Le pari risqué d’Abbas

Le président de l’Autorité palestinienne convoque les élections générales contre l’avis du Hamas.

Denis Sieffert  • 29 octobre 2009 abonné·es

Le Président palestinien, Mahmoud Abbas, n’a jamais eu jusqu’ici la réputation d’un audacieux. C’est pourtant un coup d’audace qu’il tente en annonçant la tenue des élections générales palestiniennes pour le 24 janvier 2010, sans l’accord du Hamas. Cette date correspond en fait à l’échéance normale de la précédente législature, ­quatre ans après le succès du Hamas. Mais le pari est risqué alors que les deux principaux mouvements, le Fatah et le Hamas, ne sont toujours pas parvenus à un accord dans le cadre de la tentative de médiation égyptienne. Le mouvement islamiste a d’ailleurs immédiatement qualifié d’ « illégal et anticonstitutionnel » le décret électoral du président Abbas, accusé d’être un « usurpateur ».
Le Hamas appuie son argumentation sur le fait que le mandat présidentiel est déjà échu depuis dix mois, Mahmoud Abbas ayant été élu en janvier 2005. Du côté de l’Autorité, on rappelle que ce mandat avait été prolongé d’un an afin, précisément, de faire coïncider l’élection présidentielle et les législatives. Un politologue palestinien cité par l’AFP, Hani Al-Masri, estime que la décision du président de convoquer les élections relève d’une « tactique politique » destinée à contraindre le Hamas à ratifier le document de « réconciliation nationale » que le Fatah a déjà signé.

Dans un discours, samedi, devant le comité central de l’Organisation de libération de la Palestine (OLP) réuni à Ramallah, Mahmoud Abbas a affirmé qu’il ferait « tout pour obtenir un accord de réconciliation nationale dans l’intérêt du peuple palestinien » . Une position qui n’a pas toujours été la sienne. Il n’est d’ailleurs pas sans responsabilités dans le refus actuel du Hamas, qui a voulu protester contre l’accord donné par le président palestinien aux États-Unis pour différer l’examen du rapport Goldstone par le Conseil des droits de l’homme des Nations unies. Ce rapport, accablant pour Israël après l’offensive contre Gaza en décembre et janvier derniers, a finalement été adopté par ce conseil après que Mahmoud Abbas eut été contraint à une volte-face et à se désolidariser des États-Unis en raison de l’émotion provoquée par cette décision dans l’opinion palestinienne.

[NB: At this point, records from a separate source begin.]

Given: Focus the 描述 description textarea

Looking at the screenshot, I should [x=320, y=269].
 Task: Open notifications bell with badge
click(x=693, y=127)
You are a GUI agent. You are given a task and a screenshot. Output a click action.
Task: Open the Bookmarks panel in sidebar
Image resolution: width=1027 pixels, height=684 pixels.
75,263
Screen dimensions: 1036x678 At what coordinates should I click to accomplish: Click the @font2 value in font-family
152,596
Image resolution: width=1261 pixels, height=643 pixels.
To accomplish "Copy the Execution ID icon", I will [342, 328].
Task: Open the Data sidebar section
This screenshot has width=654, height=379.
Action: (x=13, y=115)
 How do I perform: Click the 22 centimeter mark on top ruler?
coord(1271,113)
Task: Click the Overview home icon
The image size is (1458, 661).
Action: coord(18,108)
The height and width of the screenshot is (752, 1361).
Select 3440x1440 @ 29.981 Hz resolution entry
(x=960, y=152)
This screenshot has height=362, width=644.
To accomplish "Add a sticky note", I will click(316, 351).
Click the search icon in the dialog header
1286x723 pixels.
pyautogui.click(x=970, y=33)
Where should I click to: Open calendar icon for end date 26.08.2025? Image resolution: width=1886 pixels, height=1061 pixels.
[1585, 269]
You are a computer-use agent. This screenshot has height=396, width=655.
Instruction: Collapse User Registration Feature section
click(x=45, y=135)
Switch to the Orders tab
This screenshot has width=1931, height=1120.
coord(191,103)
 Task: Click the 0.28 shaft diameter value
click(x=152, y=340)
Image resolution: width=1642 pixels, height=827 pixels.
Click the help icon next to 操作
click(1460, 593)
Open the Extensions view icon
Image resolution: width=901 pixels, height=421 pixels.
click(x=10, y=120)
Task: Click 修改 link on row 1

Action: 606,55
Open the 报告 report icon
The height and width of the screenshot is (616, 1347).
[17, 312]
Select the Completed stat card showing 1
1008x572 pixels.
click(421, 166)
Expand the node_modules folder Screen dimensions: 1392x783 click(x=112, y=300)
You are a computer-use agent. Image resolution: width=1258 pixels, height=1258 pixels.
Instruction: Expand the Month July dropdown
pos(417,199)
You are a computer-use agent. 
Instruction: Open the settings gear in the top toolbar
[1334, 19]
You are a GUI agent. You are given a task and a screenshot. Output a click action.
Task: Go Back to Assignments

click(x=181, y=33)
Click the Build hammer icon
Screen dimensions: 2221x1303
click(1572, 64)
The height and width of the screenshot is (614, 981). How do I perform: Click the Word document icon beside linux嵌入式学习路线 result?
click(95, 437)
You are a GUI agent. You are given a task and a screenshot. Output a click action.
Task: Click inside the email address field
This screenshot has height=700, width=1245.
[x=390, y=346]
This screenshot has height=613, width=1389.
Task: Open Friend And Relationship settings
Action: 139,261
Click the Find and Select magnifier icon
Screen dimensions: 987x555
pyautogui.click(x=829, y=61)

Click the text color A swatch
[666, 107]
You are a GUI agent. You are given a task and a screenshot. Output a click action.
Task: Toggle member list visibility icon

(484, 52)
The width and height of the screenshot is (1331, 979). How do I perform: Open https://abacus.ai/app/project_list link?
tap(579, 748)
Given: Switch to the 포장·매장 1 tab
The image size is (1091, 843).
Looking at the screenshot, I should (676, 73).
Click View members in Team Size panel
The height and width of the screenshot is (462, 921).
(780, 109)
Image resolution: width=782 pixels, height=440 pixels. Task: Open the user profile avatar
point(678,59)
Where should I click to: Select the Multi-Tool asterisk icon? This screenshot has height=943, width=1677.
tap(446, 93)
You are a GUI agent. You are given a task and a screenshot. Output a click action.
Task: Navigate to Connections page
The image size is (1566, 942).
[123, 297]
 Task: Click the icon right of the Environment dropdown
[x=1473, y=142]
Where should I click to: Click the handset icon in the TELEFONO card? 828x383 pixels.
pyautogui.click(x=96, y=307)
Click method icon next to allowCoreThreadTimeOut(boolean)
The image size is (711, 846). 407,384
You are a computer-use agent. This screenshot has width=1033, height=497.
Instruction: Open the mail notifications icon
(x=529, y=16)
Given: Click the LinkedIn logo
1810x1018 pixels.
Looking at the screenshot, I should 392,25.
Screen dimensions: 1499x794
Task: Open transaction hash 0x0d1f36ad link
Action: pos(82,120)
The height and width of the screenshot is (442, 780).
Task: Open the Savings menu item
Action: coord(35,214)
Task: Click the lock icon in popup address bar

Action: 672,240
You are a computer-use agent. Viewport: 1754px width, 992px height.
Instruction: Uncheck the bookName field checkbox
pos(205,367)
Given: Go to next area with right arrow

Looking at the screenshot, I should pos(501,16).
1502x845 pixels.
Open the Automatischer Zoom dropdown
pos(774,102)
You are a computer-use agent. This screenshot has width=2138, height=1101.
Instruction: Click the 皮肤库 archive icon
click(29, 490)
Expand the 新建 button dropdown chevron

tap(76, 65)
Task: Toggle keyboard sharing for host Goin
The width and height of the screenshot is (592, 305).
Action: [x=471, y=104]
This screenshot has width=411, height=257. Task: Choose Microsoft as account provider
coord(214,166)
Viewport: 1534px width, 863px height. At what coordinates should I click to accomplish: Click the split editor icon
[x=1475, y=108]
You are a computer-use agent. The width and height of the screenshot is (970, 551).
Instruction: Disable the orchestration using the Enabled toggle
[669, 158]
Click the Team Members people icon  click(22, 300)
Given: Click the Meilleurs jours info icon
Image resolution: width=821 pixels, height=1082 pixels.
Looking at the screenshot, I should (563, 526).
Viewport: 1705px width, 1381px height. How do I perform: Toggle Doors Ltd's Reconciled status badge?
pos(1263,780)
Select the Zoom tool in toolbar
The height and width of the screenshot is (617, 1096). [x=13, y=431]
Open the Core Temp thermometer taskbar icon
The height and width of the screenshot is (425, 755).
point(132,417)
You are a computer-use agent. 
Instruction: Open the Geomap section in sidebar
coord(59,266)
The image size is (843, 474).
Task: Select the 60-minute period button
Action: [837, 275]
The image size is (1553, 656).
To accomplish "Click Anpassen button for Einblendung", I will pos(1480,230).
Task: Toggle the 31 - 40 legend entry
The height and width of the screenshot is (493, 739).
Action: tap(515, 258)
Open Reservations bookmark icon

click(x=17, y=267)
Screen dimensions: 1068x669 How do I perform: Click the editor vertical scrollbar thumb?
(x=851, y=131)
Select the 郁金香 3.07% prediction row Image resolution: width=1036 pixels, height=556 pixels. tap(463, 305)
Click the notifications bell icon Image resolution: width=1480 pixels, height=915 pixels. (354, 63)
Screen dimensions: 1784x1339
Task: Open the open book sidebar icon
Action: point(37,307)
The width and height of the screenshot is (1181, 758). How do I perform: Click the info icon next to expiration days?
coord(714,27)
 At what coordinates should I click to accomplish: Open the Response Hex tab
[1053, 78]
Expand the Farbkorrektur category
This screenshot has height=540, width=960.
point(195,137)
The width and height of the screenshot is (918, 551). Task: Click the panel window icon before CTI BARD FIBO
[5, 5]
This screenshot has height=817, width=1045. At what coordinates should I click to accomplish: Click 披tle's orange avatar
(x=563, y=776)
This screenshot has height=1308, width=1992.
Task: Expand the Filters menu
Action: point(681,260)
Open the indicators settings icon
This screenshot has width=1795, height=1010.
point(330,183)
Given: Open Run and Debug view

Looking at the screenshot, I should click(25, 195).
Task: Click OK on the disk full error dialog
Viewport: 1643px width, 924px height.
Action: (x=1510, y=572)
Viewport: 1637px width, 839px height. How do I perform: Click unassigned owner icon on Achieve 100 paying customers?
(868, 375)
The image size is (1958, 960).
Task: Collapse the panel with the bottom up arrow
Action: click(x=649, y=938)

Cet ­obstacle à la ratification par le Hamas de l’accord « de réconciliation nationale » a donc été levé. Mais le mouvement islamiste pose une autre condition loin d’être exorbitante : l’assurance que le résultat des prochaines élections sera reconnu par la communauté internationale. L’étonnant est qu’il faille le préciser. C’est hélas un fait que la victoire à la régulière du Hamas en janvier 2006 n’a jamais été totalement admise par les États-Unis et l’Union européenne ; et, au fond, pas vraiment non plus par l’Autorité palestinienne.

Si le mouvement islamiste en venait cependant à signer ce document de « réconciliation » parrainé par l’Égypte, un délai pourrait être donné pour commencer à le mettre en œuvre. Les élections générales pourraient alors être reportées au mois de juin. Dans le cas inverse, le coup de poker d’Abbas pourrait tourner au désastre historique pour les Palestiniens. L’organisation d’un double scrutin dont le Hamas ne voudrait pas dans la Bande de Gaza – contrôlée par le mouvement islamiste depuis juin 2007 – entérinerait sur le plan institutionnel la fracture entre les deux territoires palestiniens. C’est l’avenir même d’une discussion sur le statut final d’un État palestinien qui serait compromis, à la grande satisfaction d’Israël, dont c’est la stratégie depuis le démantèlement des colonies juives par Ariel Sharon, en août et septembre 2005.

La hâte du président palestinien peut aussi être motivée par des sondages qui donnent le Fatah largement vainqueur du Hamas (40 % contre 19 %) si des élections avaient lieu aujourd’hui. Des chiffres modérés par un autre sondage concernant, celui-ci, l’élection à la présidence : Mahmoud Abbas (Fatah) et Ismaïl Haniyeh sont donnés au coude à coude (18,6 % contre 18 %). Mais que valent ces sondages si le Hamas ne participe pas aux élections, faute d’accord préalable, et si la population de Gaza en est exclue ? Il n’est donc pas évident que Mahmoud Abbas puisse mener son opération jusqu’au bout. L’annonce d’élections en janvier n’étant plus alors, en effet, qu’un coup « tactique » plus que périlleux.